MR-guidance represents a fundamental shift in IGRT utility and methodology. Prior IGRT technologies are often based on the philosophy of daily matching the patient to a prior snapshot of anatomy (i.e., simulation CT), requiring substantial and variably effective immobilization. MRgRT allows for the ability to dynamically adjust to the patient’s anatomy of the day by tailoring changes in dose distributions and tumor tracking.

The quality and accuracy of online adaptation and real-time tracking rely on the performance of the DIR algorithm. Deformation and dosimetric accuracy for an MR-guided online adaptive radiotherapy program have been evaluated with a deformable, anthropomorphic phantom [5]. The mean dose differences of calculated to measured implanted dosimeters were within clinical trial dosimetric criteria for phantom validation. The mean DSC of online adaptive auto-segmentation was 0.8 (MR-MR deformation) and electron density propagation was 0.9 (CT-MR deformation) for the deformable phantom.

The dosimetric effects of a gating latency of 436 msec [3] have been mitigated for the cases presented using a breath-hold approach. The median breath-hold duration for patients under MRgRT at our institution has been observed at 26 sec, allowing <2% latency error. Further reduction of gating latency for MR-linac design is anticipated. The dosimetric accuracy of gated MRgRT delivery was investigated by Lamb et al. and found to be within 97.8% for 3%/3mm gamma criteria on the MRIdian cobalt-60 system using a 3-mm GTV to boundary margin and a 3.5-mm in-plane cine resolution [3].

While such daily precision and personalized medicine of MRgRT may not be warranted for all anatomical sites of radiotherapy, the role of MR-guidance in the SBRT of the thoracic and abdominal sites offers clear advantages, as demonstrated by the cases presented here. Prior reporting of the clinical utilization of MRgRT has been limited in the literature to abdominal areas [4,6-7] or review articles of potential advantages for pelvis [8] and thoracic [9] sites. Experiences of the clinical utility of MR-gating capabilities have also been limited [10]. This case study represents a comprehensive series of the abdominal and thoracic utilization of MRgRT, with a direct comparison of CBCT localization for a subset of cases. For all cases presented, increased confidence in superior target coverage and avoidance of a potential miss-treatment were achieved through 3D MR-guided localization, MR-guided gating, and MR-guided online adaptation.

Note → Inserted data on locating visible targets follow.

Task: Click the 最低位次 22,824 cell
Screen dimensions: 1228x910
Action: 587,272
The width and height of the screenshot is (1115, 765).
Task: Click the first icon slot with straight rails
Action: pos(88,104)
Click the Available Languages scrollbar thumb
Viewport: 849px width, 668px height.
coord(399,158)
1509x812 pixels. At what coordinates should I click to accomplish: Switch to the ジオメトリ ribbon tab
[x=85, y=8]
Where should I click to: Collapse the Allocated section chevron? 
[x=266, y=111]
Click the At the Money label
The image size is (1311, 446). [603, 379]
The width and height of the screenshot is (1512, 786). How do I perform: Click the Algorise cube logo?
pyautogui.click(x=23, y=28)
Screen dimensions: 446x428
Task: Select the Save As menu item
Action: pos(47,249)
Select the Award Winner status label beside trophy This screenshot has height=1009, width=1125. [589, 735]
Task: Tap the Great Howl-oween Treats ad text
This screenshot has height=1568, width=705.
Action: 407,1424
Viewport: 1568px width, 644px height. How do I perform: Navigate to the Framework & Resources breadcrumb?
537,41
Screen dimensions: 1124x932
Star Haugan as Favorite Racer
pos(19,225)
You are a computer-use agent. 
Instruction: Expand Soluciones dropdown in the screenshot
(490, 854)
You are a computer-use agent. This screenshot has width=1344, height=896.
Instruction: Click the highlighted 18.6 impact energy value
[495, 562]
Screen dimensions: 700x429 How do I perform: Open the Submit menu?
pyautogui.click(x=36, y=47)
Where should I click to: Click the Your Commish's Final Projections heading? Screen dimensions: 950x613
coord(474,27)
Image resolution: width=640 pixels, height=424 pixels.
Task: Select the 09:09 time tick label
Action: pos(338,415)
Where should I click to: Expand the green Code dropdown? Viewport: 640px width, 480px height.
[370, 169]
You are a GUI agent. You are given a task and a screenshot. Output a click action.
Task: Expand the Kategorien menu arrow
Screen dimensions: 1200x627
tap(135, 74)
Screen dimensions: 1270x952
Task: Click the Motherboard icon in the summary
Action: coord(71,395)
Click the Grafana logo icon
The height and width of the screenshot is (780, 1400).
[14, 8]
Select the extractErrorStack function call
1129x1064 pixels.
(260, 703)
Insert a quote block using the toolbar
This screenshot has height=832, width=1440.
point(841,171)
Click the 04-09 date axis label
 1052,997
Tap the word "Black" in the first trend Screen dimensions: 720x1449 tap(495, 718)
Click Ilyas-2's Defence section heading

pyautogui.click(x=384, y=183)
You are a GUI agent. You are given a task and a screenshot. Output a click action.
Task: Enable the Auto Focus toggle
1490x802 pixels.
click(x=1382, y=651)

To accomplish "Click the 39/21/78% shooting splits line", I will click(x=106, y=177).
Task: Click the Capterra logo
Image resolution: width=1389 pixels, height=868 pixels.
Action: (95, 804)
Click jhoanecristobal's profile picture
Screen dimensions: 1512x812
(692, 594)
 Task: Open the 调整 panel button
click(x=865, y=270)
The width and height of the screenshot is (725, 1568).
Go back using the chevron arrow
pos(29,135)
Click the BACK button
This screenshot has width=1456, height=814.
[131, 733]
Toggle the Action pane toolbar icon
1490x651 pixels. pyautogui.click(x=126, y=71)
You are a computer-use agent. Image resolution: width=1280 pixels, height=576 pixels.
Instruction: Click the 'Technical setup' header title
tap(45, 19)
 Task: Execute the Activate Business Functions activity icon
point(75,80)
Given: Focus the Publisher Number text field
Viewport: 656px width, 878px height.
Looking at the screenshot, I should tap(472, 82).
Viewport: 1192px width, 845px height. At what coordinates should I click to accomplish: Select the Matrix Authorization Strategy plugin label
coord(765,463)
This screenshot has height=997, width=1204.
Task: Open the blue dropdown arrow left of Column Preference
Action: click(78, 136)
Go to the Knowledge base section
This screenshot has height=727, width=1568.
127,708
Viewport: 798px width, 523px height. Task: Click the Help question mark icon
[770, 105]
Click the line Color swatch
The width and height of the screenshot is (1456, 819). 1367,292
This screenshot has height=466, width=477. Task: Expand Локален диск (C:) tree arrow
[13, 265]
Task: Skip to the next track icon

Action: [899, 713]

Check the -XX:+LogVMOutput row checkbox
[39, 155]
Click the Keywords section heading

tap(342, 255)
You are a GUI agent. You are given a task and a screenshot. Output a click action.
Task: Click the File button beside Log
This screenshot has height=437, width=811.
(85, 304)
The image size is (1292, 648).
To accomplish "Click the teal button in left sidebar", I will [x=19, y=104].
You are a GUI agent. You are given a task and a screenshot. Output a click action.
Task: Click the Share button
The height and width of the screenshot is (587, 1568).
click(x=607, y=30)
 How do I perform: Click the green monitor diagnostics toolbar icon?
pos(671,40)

MRgRT has great promise to allow for the safe delivery of a higher biologically effective dose to the treatment area that may not have been feasible with prior technology. Adaptive radiotherapy allows for dose escalation to a target when the neighboring organ at risk (OAR) has moved away from the treatment area or for dose de-escalation to safely achieve normal tissue toxicity constraints when OAR has moved into the treatment area. The new era of MR guidance may enable changes to clinical practice, including a higher dose per fraction, reduced treatment margins with potentially reduced toxicity, and a lower likelihood of geometric miss. Clinical trials will be necessary to fully understand the potential benefits of this technology.

Conclusions

MR guidance for thoracic and abdominal tumors of the lung, liver, stomach, and kidney is feasible and allows for improved localization over conventional CT-based IGRT capabilities. Superior soft-tissue visualization combined with the MRgRT ability to dynamically adjust the treatment plan and/or gate the treatment delivery to account for inter-/intrafractional anatomical changes offers great promise to further enhance treatment precision for abdominal and thoracic anatomical sites. This approach brings valuable opportunities to decrease overall toxicity profiles.